Scan the records and identify every line in which the string "agent" occurs, then return those lines.

* [INPUT FOR THIS TASK]

----

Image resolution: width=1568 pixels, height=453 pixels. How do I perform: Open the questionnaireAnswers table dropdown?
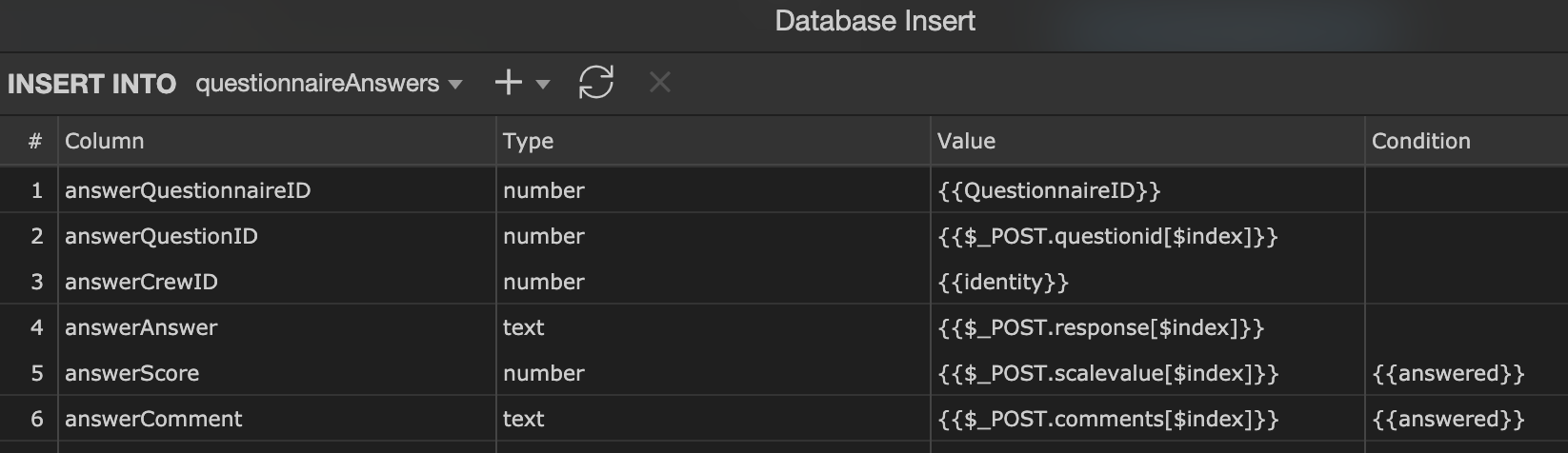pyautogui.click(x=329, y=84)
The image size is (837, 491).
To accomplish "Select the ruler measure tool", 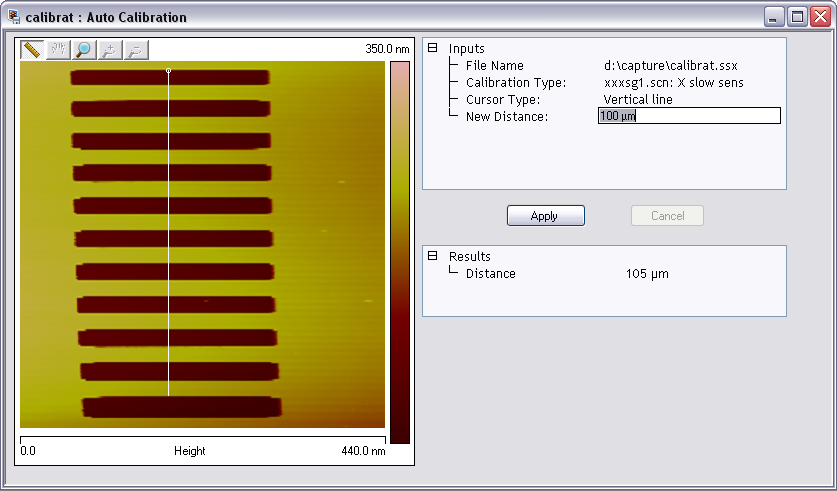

----

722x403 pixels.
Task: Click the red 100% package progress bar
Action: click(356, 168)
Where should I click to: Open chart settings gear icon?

----

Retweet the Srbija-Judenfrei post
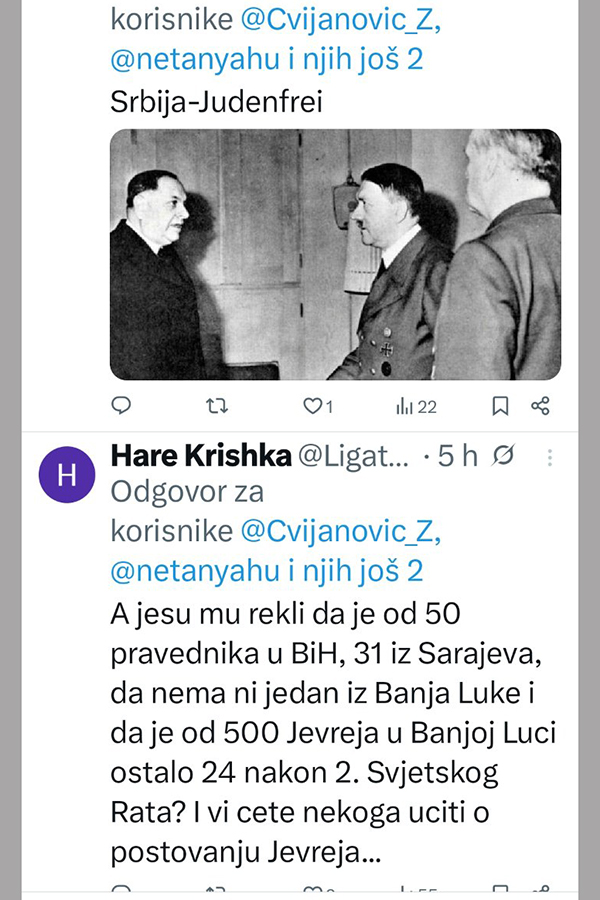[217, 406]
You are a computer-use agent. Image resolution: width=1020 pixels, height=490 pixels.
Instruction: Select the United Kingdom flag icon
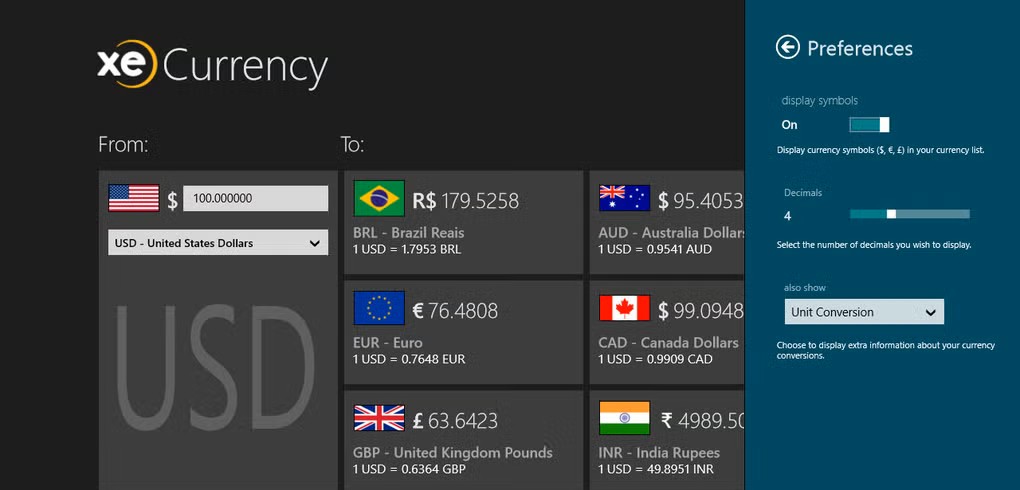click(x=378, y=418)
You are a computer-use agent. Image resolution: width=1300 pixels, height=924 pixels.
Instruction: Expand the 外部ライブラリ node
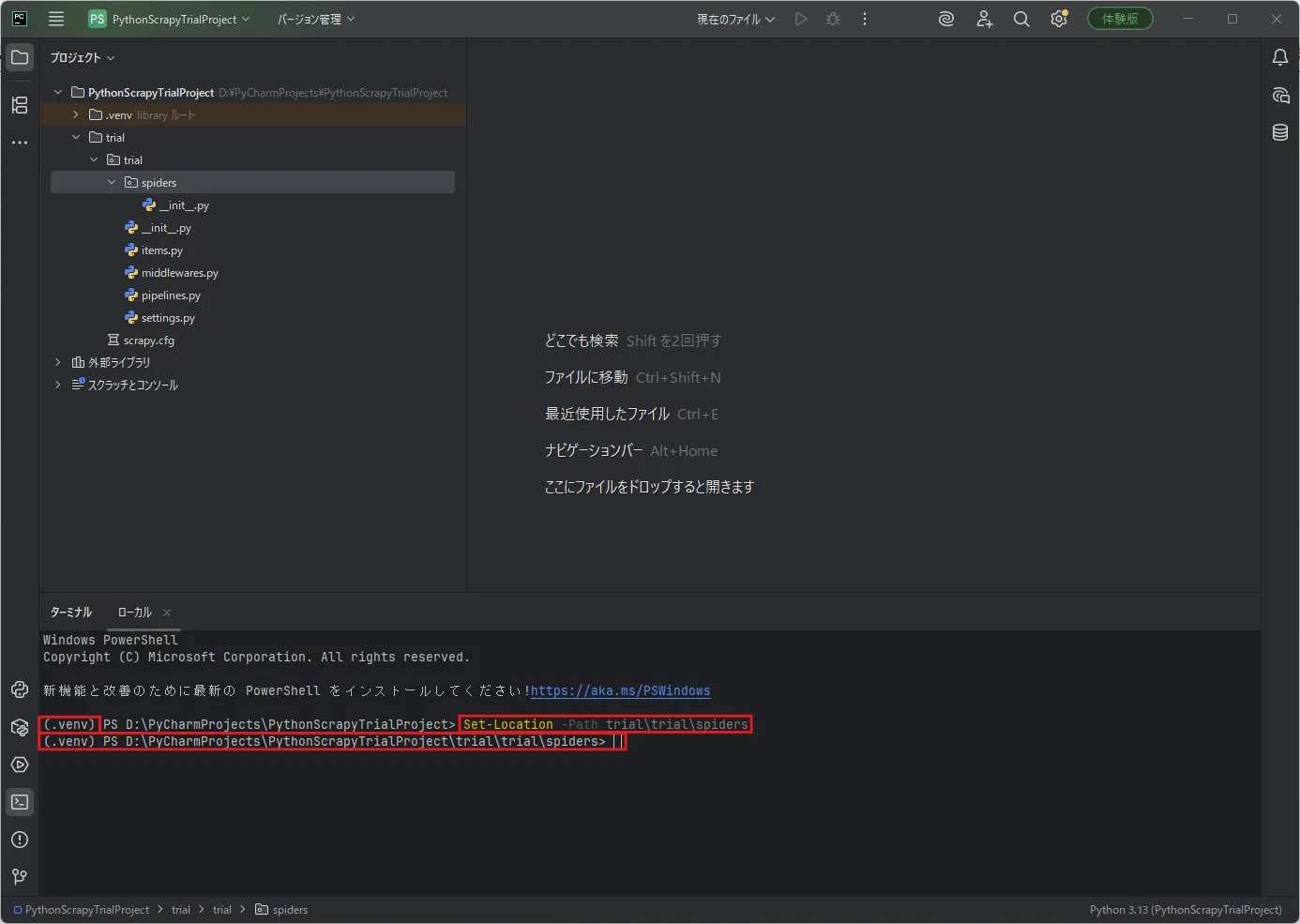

----

* [REPLY]
You are a computer-use agent. Image resolution: width=1020 pixels, height=490 pixels.
You are a computer-use agent. Image resolution: width=1300 pixels, height=924 pixels.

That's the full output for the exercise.